I do understand. People don't evaluate risk correctly. They are fundamentally
irrational in all sorts of strange ways. Humans have a strong optimism bias[1]
so even if they know something bad might happen to some people they __know
__that will happen to other people, not to them. The benefit, even when it's
tiny in comparison, they get _right now_.
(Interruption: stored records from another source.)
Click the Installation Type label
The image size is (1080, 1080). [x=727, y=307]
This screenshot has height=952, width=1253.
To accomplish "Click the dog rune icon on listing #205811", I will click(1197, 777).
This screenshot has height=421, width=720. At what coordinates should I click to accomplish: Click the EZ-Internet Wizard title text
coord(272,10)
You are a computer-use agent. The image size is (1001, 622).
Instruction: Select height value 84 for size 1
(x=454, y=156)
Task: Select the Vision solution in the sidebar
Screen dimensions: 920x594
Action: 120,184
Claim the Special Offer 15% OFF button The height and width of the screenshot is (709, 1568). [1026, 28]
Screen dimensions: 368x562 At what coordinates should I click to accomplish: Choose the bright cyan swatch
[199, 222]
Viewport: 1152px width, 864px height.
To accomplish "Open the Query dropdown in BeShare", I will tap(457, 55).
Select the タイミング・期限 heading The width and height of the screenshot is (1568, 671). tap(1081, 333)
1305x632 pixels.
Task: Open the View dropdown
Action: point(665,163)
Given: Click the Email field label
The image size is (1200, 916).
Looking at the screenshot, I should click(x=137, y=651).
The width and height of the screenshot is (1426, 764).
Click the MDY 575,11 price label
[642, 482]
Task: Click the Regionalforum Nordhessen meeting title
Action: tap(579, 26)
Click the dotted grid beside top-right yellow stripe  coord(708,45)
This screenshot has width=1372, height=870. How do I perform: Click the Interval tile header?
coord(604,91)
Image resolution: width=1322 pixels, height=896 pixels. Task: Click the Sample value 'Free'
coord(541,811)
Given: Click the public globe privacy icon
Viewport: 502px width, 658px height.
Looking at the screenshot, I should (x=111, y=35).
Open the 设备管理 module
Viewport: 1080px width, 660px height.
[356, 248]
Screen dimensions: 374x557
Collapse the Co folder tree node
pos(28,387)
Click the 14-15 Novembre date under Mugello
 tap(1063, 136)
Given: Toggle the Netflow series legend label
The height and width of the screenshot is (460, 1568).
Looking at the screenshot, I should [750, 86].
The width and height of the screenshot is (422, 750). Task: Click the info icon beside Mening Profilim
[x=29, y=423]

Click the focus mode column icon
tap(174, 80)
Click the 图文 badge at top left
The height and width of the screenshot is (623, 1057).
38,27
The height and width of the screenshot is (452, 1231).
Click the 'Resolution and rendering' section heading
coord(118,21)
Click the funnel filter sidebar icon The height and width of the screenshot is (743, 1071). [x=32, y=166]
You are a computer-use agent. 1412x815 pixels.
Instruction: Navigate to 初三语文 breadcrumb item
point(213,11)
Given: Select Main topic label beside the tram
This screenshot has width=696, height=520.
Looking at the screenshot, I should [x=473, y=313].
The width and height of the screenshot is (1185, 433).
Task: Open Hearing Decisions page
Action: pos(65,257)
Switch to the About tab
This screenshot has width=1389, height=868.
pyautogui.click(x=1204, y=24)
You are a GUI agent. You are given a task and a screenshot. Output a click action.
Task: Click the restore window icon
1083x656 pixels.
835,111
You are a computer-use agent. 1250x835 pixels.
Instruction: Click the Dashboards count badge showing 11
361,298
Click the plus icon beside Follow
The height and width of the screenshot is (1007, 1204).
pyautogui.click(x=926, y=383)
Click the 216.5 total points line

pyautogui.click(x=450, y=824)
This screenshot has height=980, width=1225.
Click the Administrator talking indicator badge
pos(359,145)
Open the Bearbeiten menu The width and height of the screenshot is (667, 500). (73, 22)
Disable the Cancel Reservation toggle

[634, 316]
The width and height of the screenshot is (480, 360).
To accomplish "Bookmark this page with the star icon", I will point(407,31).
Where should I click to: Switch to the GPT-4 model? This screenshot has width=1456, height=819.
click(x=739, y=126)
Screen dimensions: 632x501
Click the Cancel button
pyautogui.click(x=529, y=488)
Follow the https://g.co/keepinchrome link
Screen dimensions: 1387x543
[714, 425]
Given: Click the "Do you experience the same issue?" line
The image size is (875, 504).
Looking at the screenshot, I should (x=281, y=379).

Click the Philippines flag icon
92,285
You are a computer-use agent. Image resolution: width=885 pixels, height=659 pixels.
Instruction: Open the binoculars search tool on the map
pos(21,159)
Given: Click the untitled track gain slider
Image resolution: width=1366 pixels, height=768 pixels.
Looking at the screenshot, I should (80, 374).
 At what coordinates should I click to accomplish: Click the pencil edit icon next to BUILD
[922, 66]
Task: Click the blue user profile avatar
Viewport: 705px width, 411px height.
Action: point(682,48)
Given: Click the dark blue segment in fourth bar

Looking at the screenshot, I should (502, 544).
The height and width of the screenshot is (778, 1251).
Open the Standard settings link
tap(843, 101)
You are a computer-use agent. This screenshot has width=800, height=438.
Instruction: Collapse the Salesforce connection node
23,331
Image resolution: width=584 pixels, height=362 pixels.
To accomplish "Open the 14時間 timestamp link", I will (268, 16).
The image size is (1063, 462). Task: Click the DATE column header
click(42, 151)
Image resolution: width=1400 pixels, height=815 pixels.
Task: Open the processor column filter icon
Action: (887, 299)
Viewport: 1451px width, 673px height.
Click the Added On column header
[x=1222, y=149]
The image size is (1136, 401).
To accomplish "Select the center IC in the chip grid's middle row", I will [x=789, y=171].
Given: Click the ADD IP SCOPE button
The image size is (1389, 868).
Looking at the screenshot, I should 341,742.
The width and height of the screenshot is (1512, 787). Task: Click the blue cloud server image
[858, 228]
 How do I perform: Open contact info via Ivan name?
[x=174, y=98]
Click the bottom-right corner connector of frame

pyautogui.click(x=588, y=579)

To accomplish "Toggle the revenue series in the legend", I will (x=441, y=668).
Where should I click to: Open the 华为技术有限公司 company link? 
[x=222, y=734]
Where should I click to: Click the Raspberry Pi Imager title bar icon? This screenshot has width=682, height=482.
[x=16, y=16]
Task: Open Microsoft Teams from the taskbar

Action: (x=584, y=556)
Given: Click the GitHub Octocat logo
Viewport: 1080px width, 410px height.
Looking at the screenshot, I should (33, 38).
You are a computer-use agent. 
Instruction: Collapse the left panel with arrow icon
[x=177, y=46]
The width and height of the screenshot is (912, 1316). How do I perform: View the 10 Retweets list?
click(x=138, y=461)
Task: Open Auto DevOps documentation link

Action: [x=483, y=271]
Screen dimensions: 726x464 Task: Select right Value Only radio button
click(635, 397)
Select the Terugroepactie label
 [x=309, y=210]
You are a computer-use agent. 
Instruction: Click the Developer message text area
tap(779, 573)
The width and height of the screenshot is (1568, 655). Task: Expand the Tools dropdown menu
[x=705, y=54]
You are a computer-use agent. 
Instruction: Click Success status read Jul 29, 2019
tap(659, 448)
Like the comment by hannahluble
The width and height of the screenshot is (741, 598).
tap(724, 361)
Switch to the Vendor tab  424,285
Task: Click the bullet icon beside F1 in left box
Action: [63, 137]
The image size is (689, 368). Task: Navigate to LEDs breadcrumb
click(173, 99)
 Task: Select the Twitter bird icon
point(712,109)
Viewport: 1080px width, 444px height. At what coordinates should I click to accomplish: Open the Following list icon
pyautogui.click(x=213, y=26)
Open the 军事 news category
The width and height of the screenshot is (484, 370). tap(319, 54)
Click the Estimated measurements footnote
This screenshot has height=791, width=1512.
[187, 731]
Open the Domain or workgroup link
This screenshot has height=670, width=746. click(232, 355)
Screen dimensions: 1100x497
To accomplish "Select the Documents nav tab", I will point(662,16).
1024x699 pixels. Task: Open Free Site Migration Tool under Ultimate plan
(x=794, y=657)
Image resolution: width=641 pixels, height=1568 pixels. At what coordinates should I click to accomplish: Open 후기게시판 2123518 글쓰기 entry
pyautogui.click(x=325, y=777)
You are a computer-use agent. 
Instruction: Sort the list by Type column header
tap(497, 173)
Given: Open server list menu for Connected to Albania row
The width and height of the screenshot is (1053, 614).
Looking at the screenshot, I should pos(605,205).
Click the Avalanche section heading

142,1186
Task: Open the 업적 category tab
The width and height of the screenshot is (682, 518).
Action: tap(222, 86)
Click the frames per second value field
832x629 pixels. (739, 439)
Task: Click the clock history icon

Thanks to the fascinating new neuroscience around cognitive biases you too can
go from thinking you'll never understand to despairing for the future of
humanity!

At least now someone will probably do a Firesheep-esque [2] "look how creepy
you can be" app that will get some attention. And that kind of attention is
exactly the antidote to the optimism bias as well as many of the others at
play here, it's actually very effective because it plays into other well known
biases [3][4]

[1] <http://en.wikipedia.org/wiki/Optimism_bias>

[2] <http://codebutler.com/firesheep/>

[3] <http://en.wikipedia.org/wiki/Attentional_bias>

[4] <http://en.wikipedia.org/wiki/Availability_heuristic>

------
richardjordan
Think about what this will do for discriminatory hiring. Searches on who has
liked political statements or views that are disapproved of by corporate
policy. Again as others have state - big difference between this stuff being
discoverable and it being easily searched, sliced and diced.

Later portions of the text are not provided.